The promised contentment


In its November 1968 issue, Mechanix Illustrated informed the world, "People will have more time for leisure activities in the year 2008. The average work day is about four hours."

The sixties was a time which Prime Minister Lester Pearson described as one of "rising expectations." This spirit of optimism carried on through the primeministership of Pierre Trudeau.

Then what happened? What is now happening?

How would the Wright brothers react if told that within 60 years of their first flight, man would set foot on the moon?

How would Graham Bell react if told that in the next century people will communicate around the world and into space?

How would Henry Ford react if told that in his century there would be millions of cars around the world available at reasonable cost?

How would John Maynard Keynes react if told that between 1950 and 1975 the Gross World Product would double?

How would people still living today react if told when they were still young that in their lifetime there would be machines to wash our dishes, to wash clothes and dry them, to offer instant world-wide communication, to record music and make it available to all, to help diagnose and help cure diseases which then even had no names?
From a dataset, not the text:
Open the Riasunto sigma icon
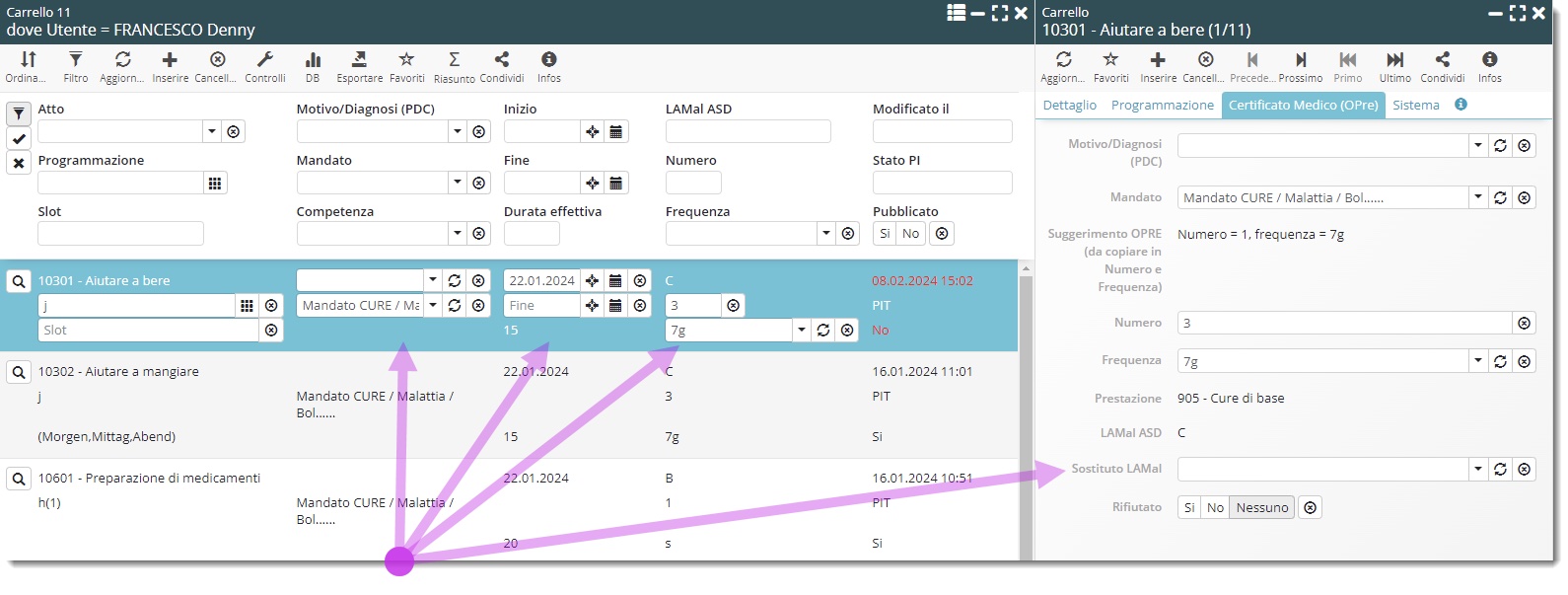 click(454, 61)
No doubt, they would all think enviously of us. How great life will be. What luxury these devices will bring with the reduced the work week. With the drudgery abolished, work will be more interesting. Life will be great. What else could result with all those time-saving devices but more time to relax and enjoy life?
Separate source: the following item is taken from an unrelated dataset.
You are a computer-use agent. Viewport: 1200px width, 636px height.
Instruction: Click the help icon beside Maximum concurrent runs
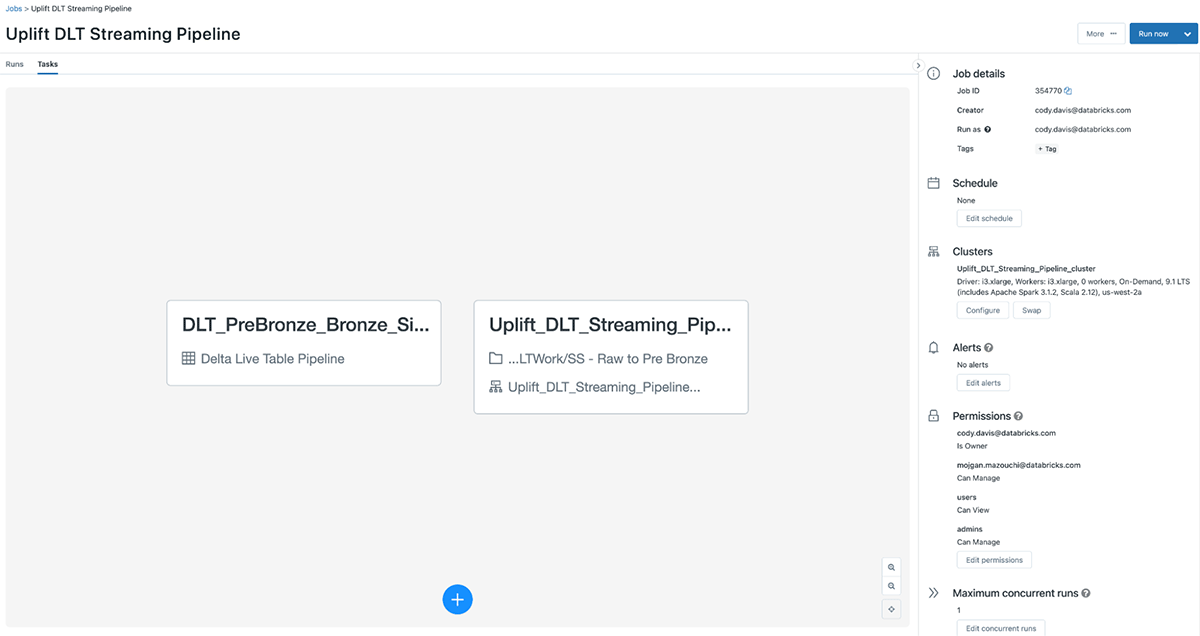1085,593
Instead of easing the burdens of life, each technological advance seems to increase stress in our lives. We work overtime to produce time-saving devices. What has happened to the time saved by these devices? It is estimated that the caveman worked no more than 20 hours a week to produce the necessities of life. Today, some of work three times those hours and produce less.


1 comment:

Stephen said...

Someone didn't connect the dots when they made that prediction. The profit from the extra time, I believe, goes to the employer, and is eventually passed on to the consumer through free market competition.

If someone suddenly has less to do at work because of some time-saving device, a responsible boss will find something more for them to do for the same pay. Did secretaries have a lightened load after they were given computers at their desks? No, of course not. They were simply asked to get more done in the saved time for the same wage, or stopped hiring new secretaries. It's a good business decision, like replacing labour with machines in factories -- exactly what one should expect.

The four-hour workday was a silly prediction. Of course any business person would prefer to have two employees working full-time, rather than four working half-time, but getting paid for full-time. People will ALWAYS work about a 35-hour week, at best.